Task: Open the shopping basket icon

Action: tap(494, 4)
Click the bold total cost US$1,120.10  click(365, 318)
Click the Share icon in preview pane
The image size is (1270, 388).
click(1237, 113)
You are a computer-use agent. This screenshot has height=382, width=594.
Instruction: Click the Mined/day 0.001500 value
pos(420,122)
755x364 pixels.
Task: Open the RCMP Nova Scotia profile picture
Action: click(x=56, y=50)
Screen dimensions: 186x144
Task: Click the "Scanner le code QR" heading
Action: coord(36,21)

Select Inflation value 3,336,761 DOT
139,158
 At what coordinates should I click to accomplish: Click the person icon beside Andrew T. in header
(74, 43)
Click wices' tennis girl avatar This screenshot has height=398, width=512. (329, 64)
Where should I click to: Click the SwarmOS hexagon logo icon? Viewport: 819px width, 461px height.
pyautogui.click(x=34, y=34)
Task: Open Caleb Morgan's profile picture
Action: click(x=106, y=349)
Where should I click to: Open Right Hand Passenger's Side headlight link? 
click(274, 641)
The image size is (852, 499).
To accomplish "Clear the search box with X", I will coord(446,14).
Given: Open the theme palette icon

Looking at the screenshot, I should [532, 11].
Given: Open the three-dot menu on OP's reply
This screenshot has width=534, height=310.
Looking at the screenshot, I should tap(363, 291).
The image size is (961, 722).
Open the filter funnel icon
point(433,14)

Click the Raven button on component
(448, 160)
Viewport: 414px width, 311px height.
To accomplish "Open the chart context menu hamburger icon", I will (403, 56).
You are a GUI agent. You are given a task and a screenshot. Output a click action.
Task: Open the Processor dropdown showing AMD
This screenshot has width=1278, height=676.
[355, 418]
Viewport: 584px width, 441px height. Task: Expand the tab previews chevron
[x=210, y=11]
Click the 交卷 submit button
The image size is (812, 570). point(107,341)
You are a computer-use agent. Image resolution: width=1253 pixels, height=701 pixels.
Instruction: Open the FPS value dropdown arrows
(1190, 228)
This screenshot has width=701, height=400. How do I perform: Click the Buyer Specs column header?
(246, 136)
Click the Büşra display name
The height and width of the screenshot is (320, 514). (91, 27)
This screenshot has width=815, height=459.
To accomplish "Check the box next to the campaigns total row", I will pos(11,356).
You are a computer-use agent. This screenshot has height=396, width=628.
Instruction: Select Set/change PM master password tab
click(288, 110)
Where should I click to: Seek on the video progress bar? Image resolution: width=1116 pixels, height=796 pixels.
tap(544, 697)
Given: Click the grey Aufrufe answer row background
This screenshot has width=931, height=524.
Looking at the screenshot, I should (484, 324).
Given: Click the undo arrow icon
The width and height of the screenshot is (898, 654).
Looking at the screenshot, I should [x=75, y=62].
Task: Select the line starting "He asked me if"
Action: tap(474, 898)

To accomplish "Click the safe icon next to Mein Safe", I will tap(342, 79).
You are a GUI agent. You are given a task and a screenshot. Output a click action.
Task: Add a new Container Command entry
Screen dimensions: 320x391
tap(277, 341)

▶ _What the exercise asks_:
Some lines of the data may hold the word "computer". Say how many do, with nothing else.

▶ _Solution for this problem_:
3